Last night I was talking to one of my friends from Orkut and he told me about how he recently broke up with his boyfriend of 7 months. It's not like he was whining or complaining about him, he just wanted to get through this 'getting over' phase as soon as possible. The two broke up on the account that the other guy didn't see this as a long-term venture and he felt it was more like 'Friends with Exclusive Benefits'. He said that it wasn't fair for my friend, who was looking for something serious and long-term. Also the fact that the other gay was getting engaged next month had a fair role to play in the break up.
For the time being the two had decided to be friends and obviously, my friend was told that there is a pretty good chance that he won't be invited to the engagement because it might be too much for him. But he is invited to the after party.
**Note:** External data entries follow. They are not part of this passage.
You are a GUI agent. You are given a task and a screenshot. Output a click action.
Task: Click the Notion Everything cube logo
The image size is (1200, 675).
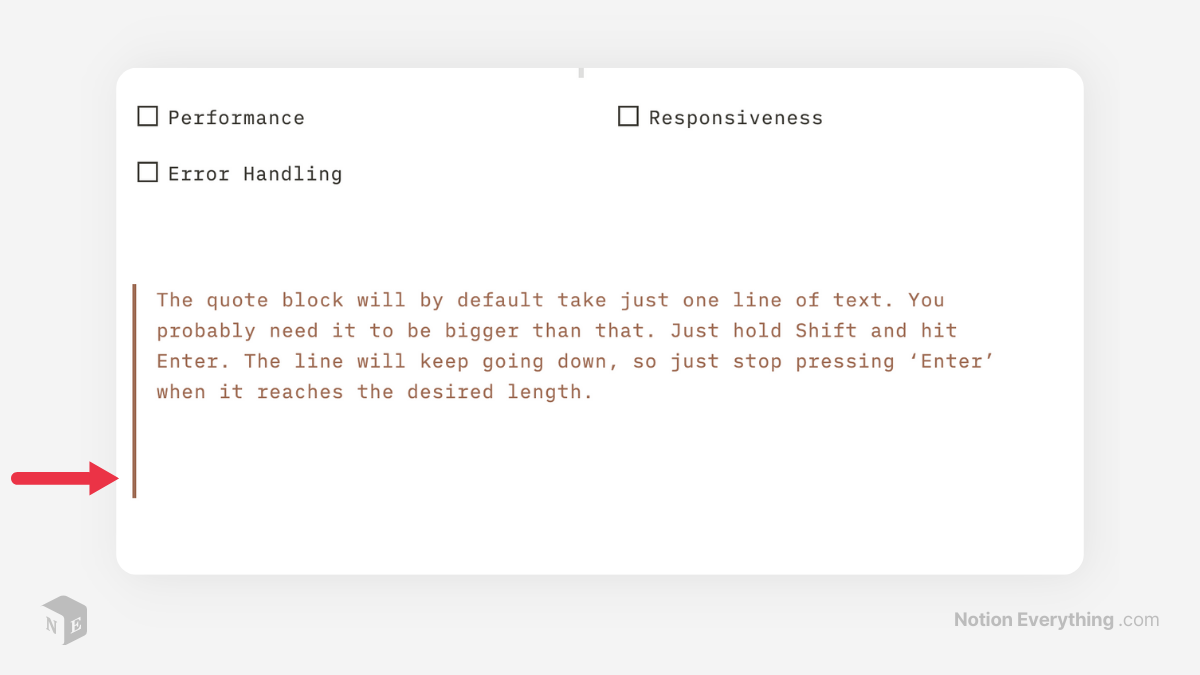coord(64,620)
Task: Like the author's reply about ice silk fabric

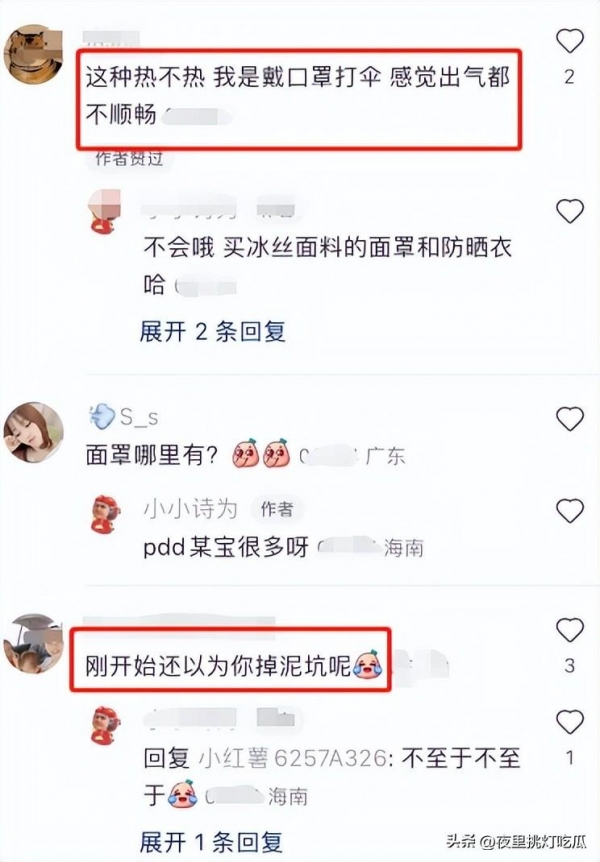Action: coord(570,211)
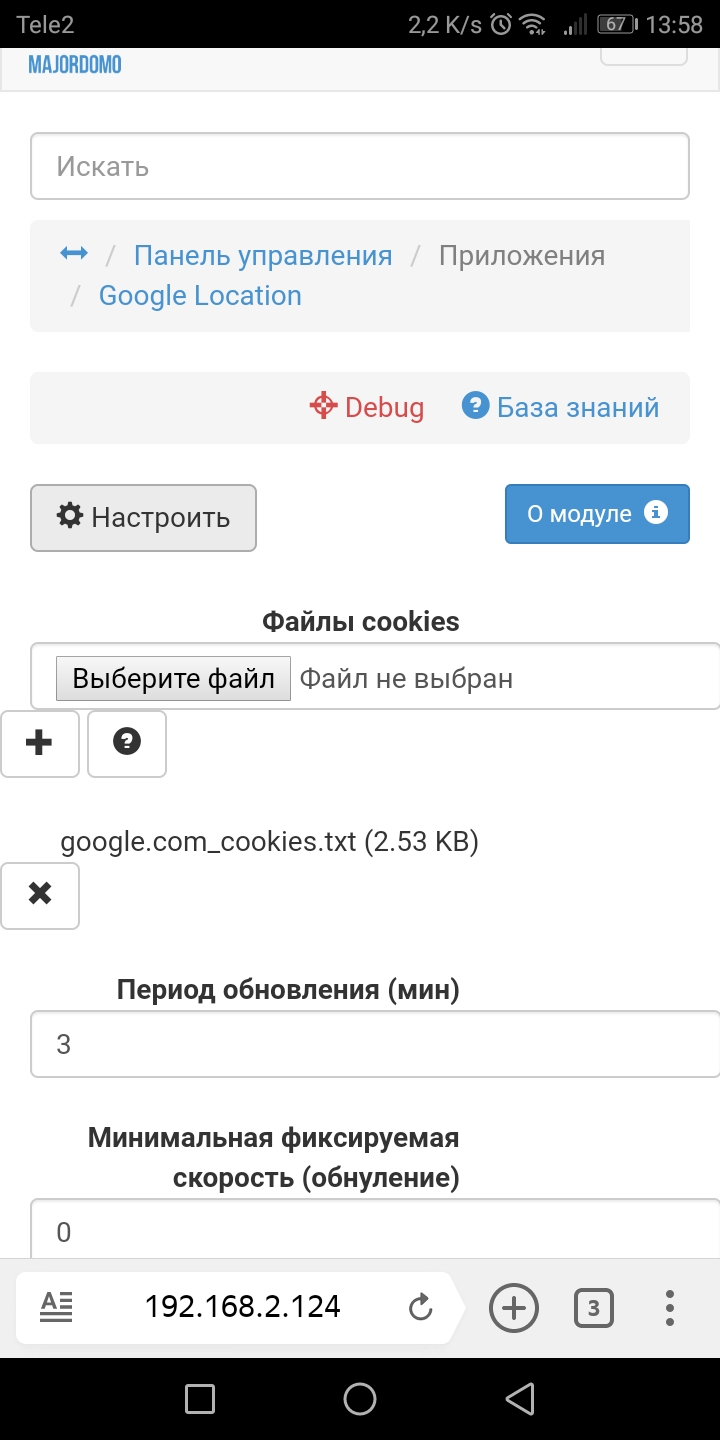Remove google.com_cookies.txt with the X icon
This screenshot has width=720, height=1440.
pos(39,895)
Anyhow so basically we were talking about getting over and how it goes about.
I think getting over is something everybody does in their own way. There is no fixed route of how it goes about or how long it lasts. But it does depend on how much were you invested in the relationship, had you made any plans or landmarks, how much time had been spent together and cherished memories. While I did feel sorry for him but I knew that the his boyfriend had been right to break up with him IF he was planning to go ahead with the engagement and stuff.
My mother and I are extremely close. With my sister away and my siblings being too young to have adult discussion, it's my ears that are often left at the mercy of my mother's words. Not that I mind, I love having these talks with her. I have pretty much been in the shadow of my elder sister because she was so freak'in good in academics. But ever since we started having these talks, mom has started looking up to me and asking me what she should do. Anyhow so my mother once told me that if a relationship doesn't have a future, there is really no point in continuing it any further. And I passed on that advice to my friend. He seemed to agree half-heartedly.
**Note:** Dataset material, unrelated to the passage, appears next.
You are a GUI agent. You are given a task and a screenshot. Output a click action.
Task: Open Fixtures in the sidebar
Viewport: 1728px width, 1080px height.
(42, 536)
I could only offer words of advice and probably a shoulder to cry on, but nothing more. As he was about to sign out he apologized for piling the details on me, I told him not to worry and that I'll pimp this out on my blog. At least I managed to squeeze a laugh out of him.
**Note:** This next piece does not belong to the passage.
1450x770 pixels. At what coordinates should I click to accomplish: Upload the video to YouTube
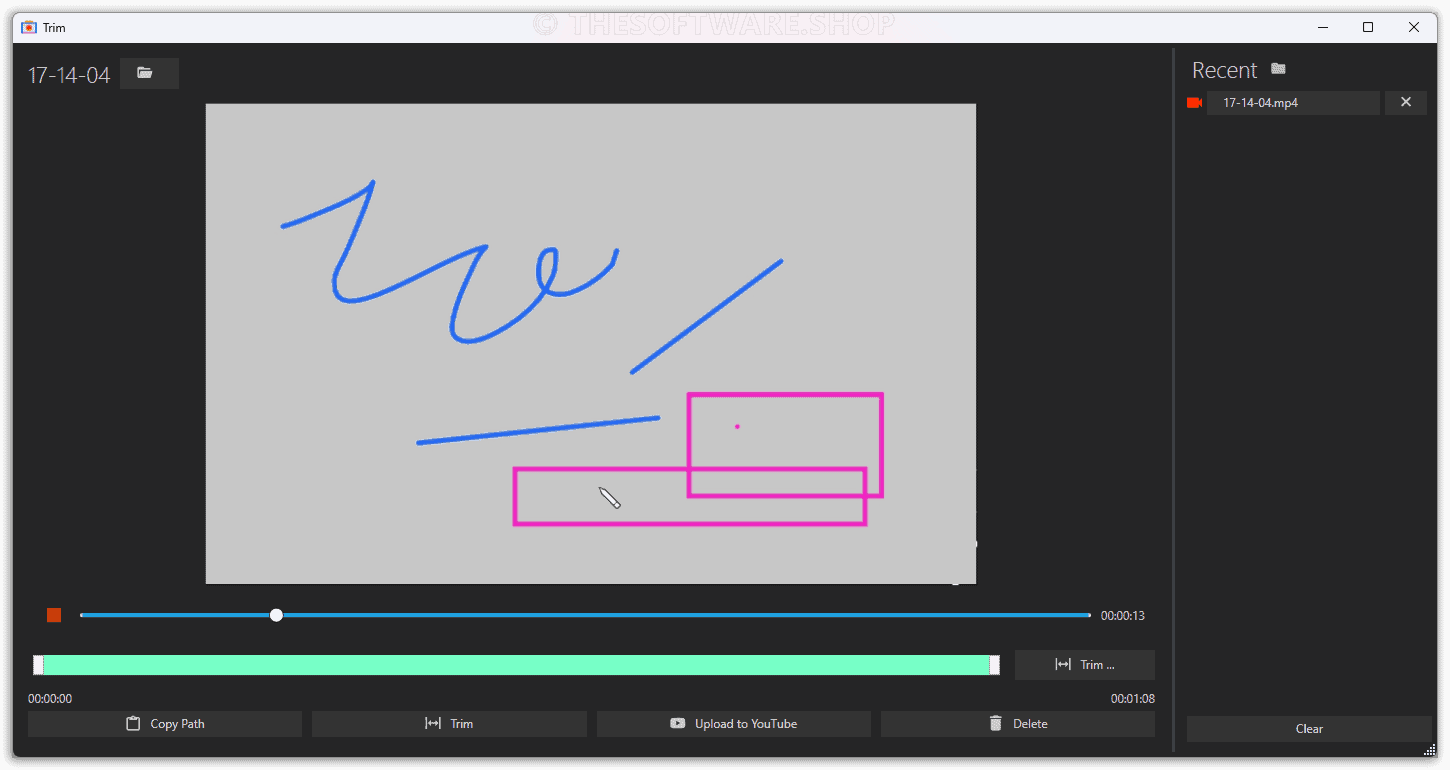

Having been through two break ups, one of which I was still invested in when the break up happened, my opinions have been formed rock solid. I believe that when you break up with someone or you under go a huge loss, you wonder what went wrong. While your at it, you may also wonder why did it happen to you. What had you done to deserve it. Is it a nasty play of Karma or something else?. And then after a while, you start thinking what you could have done to prevent it from happening.
The truth is that there really isn't much you can do. Everything that happens that isn't inclusively involving you, has a million other factor which play their part. So wondering isn't really going to help the cause, but it is a part of the healing process. You gotta walk that walk!
Once your done, then you start the repairing process. It's like when you get a wound, your body's immune system first eliminates the harmful substances, debris and then it begins the repair. The deeper the wound, the longer the repairing and also the bigger the scar. So it all plays out naturally. It's okay to take time and do whatever it takes to get you over and on with your life. I'm all for going out partying or having sex, as long as whatever your using to make the getting over easier doesn't get you dependent on it. Anything that classifies under self-destructive behavior gets the red light from me.
So take you time and then.....then you smile!